:: SUPPLIED INFORMATION
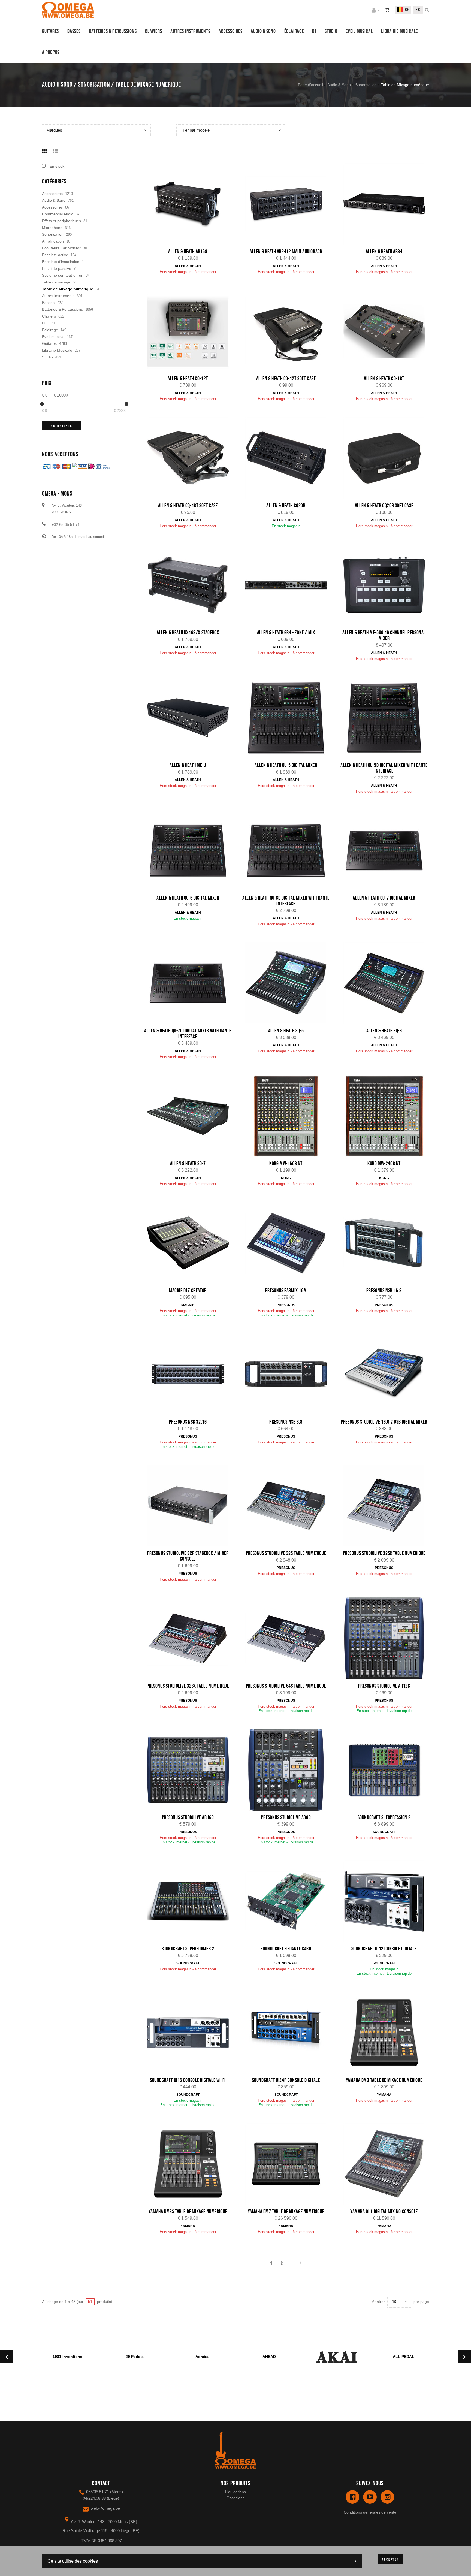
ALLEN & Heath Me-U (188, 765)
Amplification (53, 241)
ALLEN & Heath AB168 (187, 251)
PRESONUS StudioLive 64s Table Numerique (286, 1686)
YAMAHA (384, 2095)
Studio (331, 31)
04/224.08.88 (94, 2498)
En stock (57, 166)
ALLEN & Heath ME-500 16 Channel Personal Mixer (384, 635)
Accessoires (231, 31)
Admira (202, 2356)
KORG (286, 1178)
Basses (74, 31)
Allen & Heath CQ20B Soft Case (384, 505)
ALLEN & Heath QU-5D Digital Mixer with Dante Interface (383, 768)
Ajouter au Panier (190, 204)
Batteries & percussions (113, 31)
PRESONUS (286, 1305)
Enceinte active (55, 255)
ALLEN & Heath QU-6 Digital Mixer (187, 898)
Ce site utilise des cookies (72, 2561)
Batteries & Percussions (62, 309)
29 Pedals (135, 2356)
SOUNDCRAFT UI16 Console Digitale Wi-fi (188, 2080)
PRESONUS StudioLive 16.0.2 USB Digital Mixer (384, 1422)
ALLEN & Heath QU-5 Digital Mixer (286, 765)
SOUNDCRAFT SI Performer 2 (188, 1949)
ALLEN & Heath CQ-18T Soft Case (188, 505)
::::
:: SUPPLIED INFORMATION
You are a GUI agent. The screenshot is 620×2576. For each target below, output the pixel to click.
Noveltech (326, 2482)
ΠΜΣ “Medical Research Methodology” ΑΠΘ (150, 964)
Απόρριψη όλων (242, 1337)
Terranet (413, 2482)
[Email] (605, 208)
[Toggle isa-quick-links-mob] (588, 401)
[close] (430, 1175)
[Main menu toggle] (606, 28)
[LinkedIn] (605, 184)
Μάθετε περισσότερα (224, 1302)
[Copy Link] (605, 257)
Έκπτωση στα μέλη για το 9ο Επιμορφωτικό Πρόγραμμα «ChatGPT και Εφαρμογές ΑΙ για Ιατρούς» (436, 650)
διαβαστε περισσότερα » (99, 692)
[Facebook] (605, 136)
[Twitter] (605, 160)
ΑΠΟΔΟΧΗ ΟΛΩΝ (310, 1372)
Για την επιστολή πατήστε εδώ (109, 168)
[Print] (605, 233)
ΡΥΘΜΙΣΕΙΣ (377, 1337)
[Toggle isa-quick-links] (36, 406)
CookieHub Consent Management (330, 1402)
::::
:: SUPPLIED INFORMATION
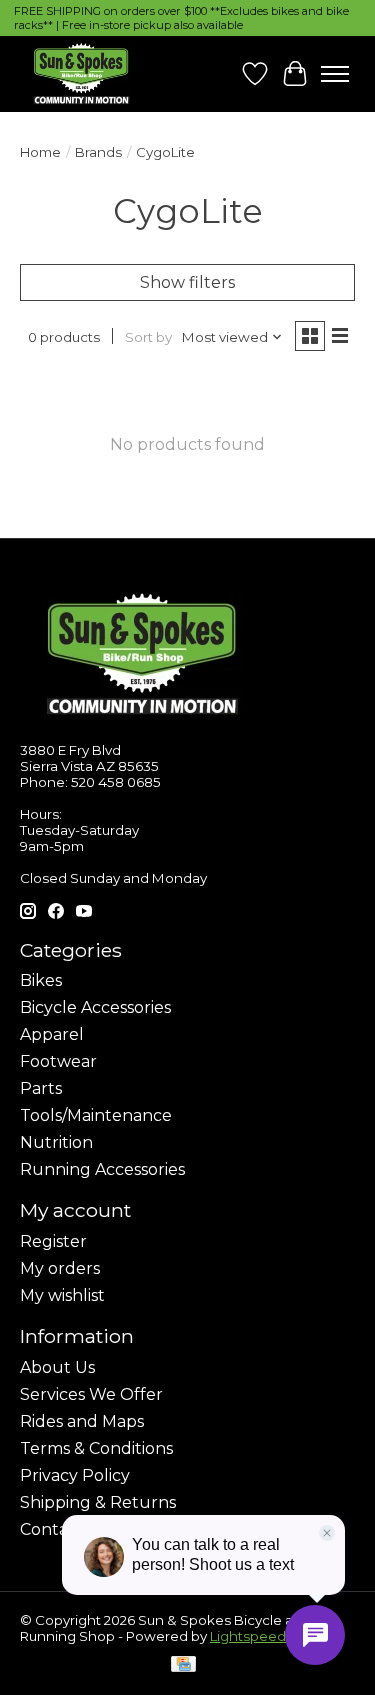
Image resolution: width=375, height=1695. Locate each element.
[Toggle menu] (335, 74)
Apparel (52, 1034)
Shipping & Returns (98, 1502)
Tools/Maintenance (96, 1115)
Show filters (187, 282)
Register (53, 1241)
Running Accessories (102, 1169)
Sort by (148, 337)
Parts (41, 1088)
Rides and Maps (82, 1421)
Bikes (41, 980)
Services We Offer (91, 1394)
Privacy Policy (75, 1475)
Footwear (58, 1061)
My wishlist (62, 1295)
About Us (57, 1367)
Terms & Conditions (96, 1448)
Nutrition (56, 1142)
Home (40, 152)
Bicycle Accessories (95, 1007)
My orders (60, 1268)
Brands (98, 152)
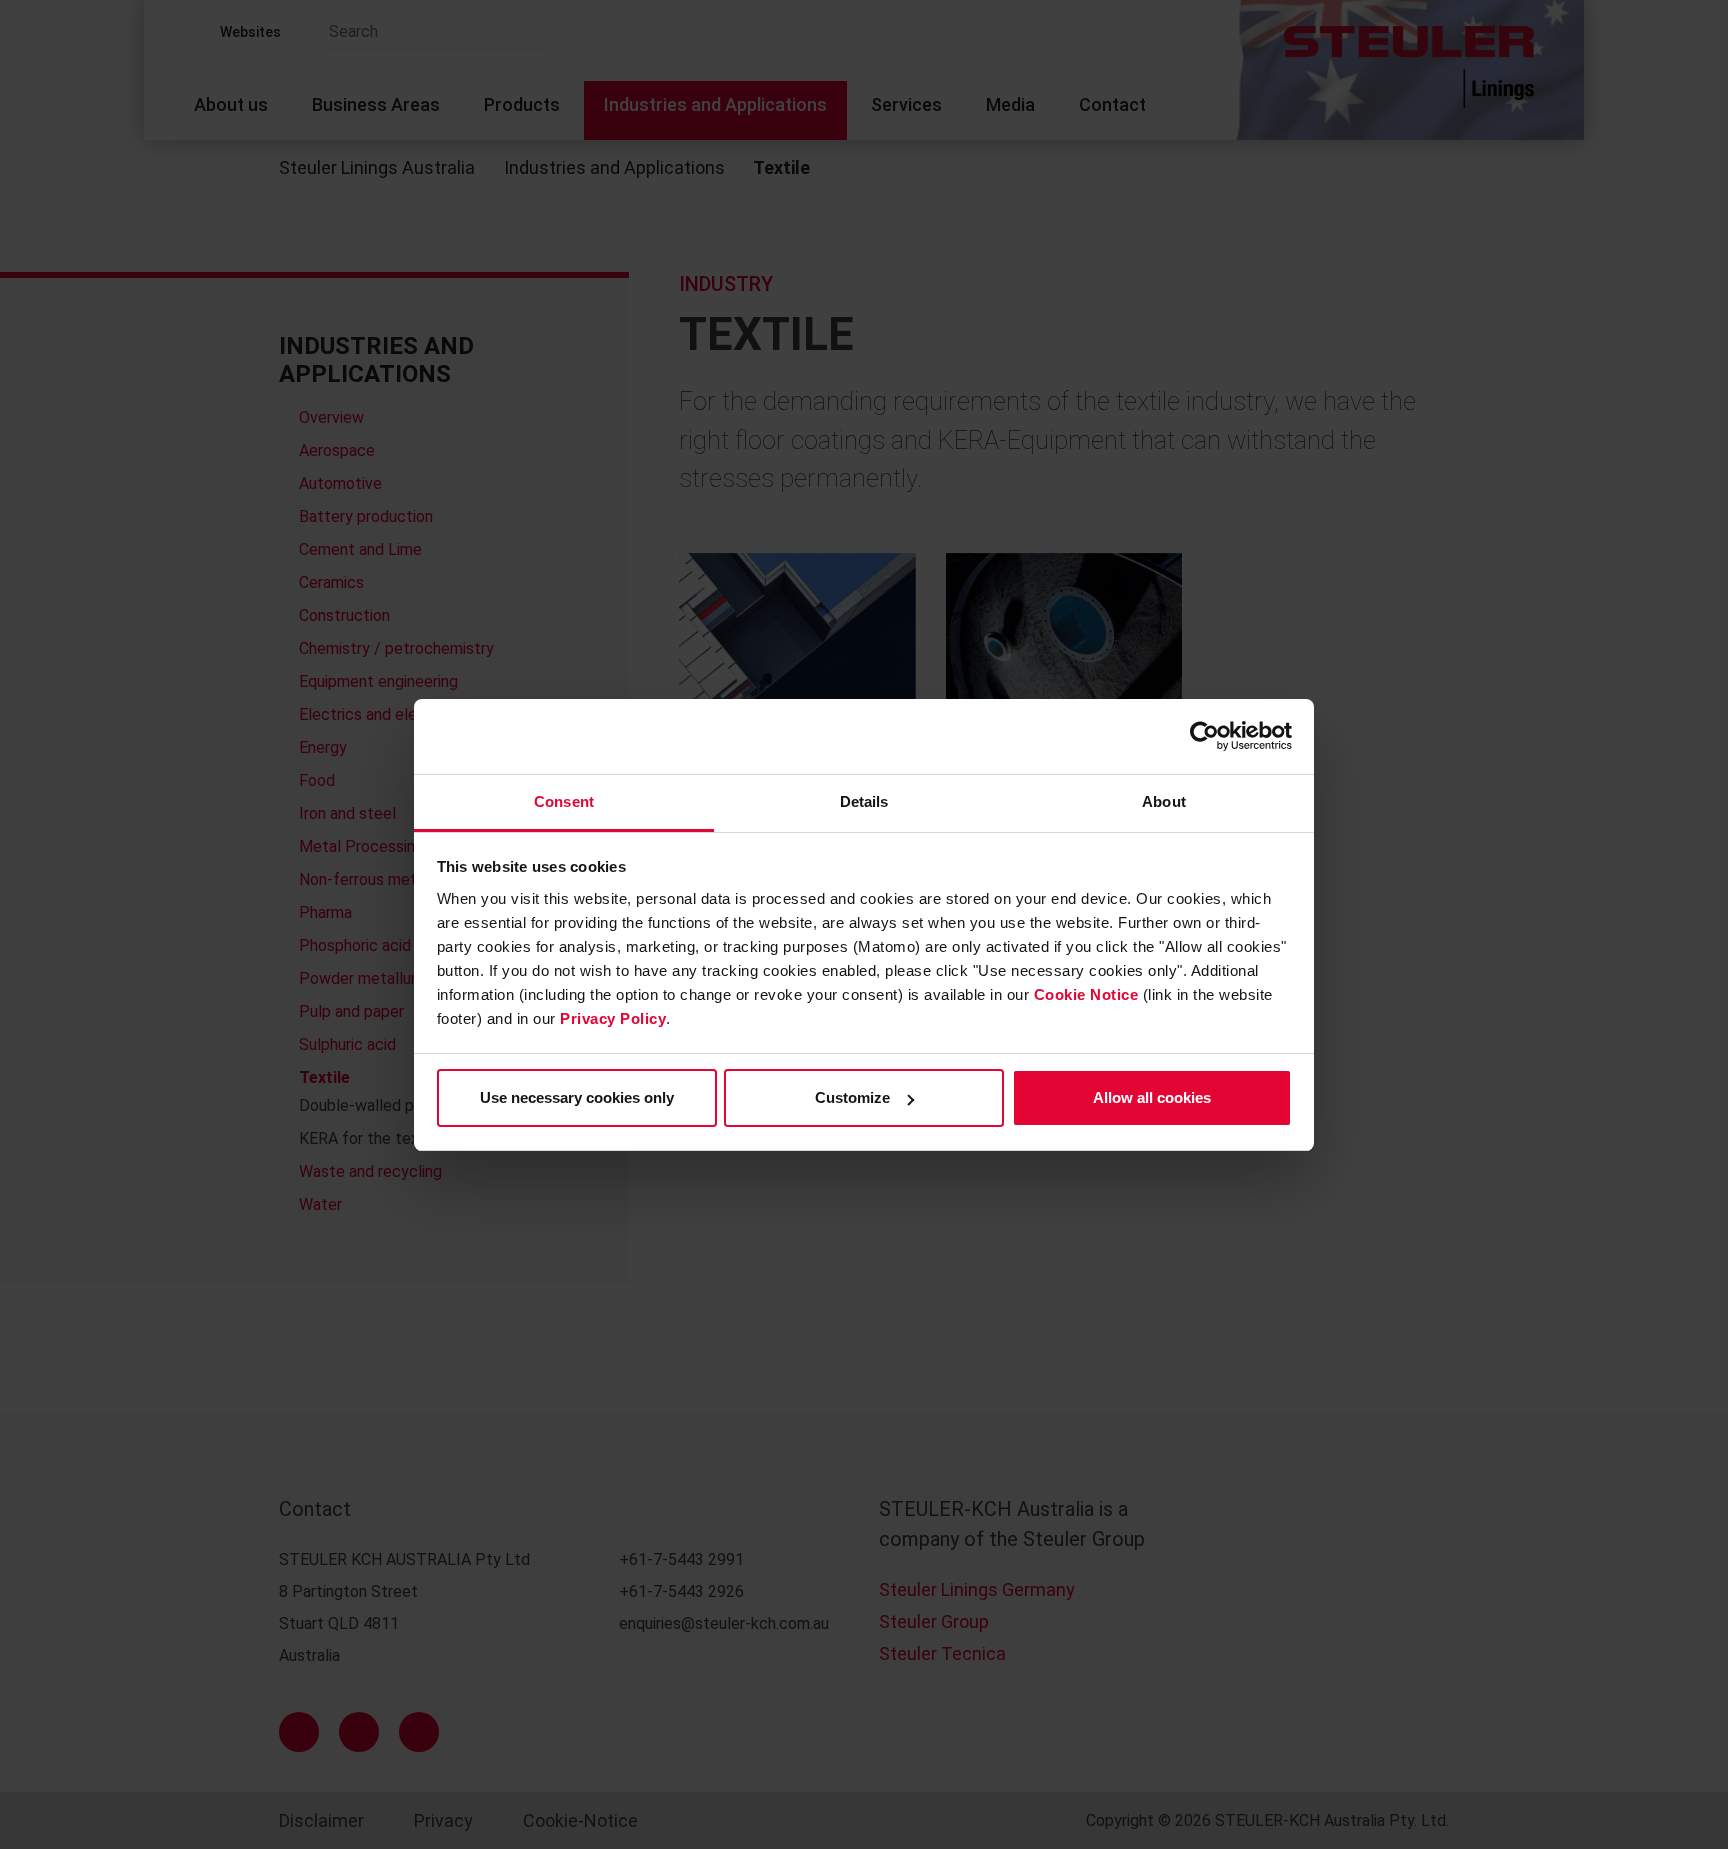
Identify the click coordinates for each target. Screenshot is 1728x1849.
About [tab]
::::
_TO DO_. An exact, complete copy of the lines above from the one with "ALLEN & Heath Me-U (188, 765)" through the one with "Batteries & Percussions (62, 309)" is the whole answer.

_TASK RESPONSE_.
ALLEN & Heath Me-U (188, 765)
Amplification (53, 241)
ALLEN & Heath AB168 (187, 251)
PRESONUS StudioLive 64s Table Numerique (286, 1686)
YAMAHA (384, 2095)
Studio (331, 31)
04/224.08.88 (94, 2498)
En stock (57, 166)
ALLEN & Heath ME-500 16 Channel Personal Mixer (384, 635)
Accessoires (231, 31)
Admira (202, 2356)
KORG (286, 1178)
Basses (74, 31)
Allen & Heath CQ20B Soft Case (384, 505)
ALLEN & Heath QU-5D Digital Mixer with Dante Interface (383, 768)
Ajouter au Panier (190, 204)
Batteries & percussions (113, 31)
PRESONUS (286, 1305)
Enceinte active (55, 255)
ALLEN & Heath QU-6 Digital Mixer (187, 898)
Ce site utilise des cookies (72, 2561)
Batteries & Percussions (62, 309)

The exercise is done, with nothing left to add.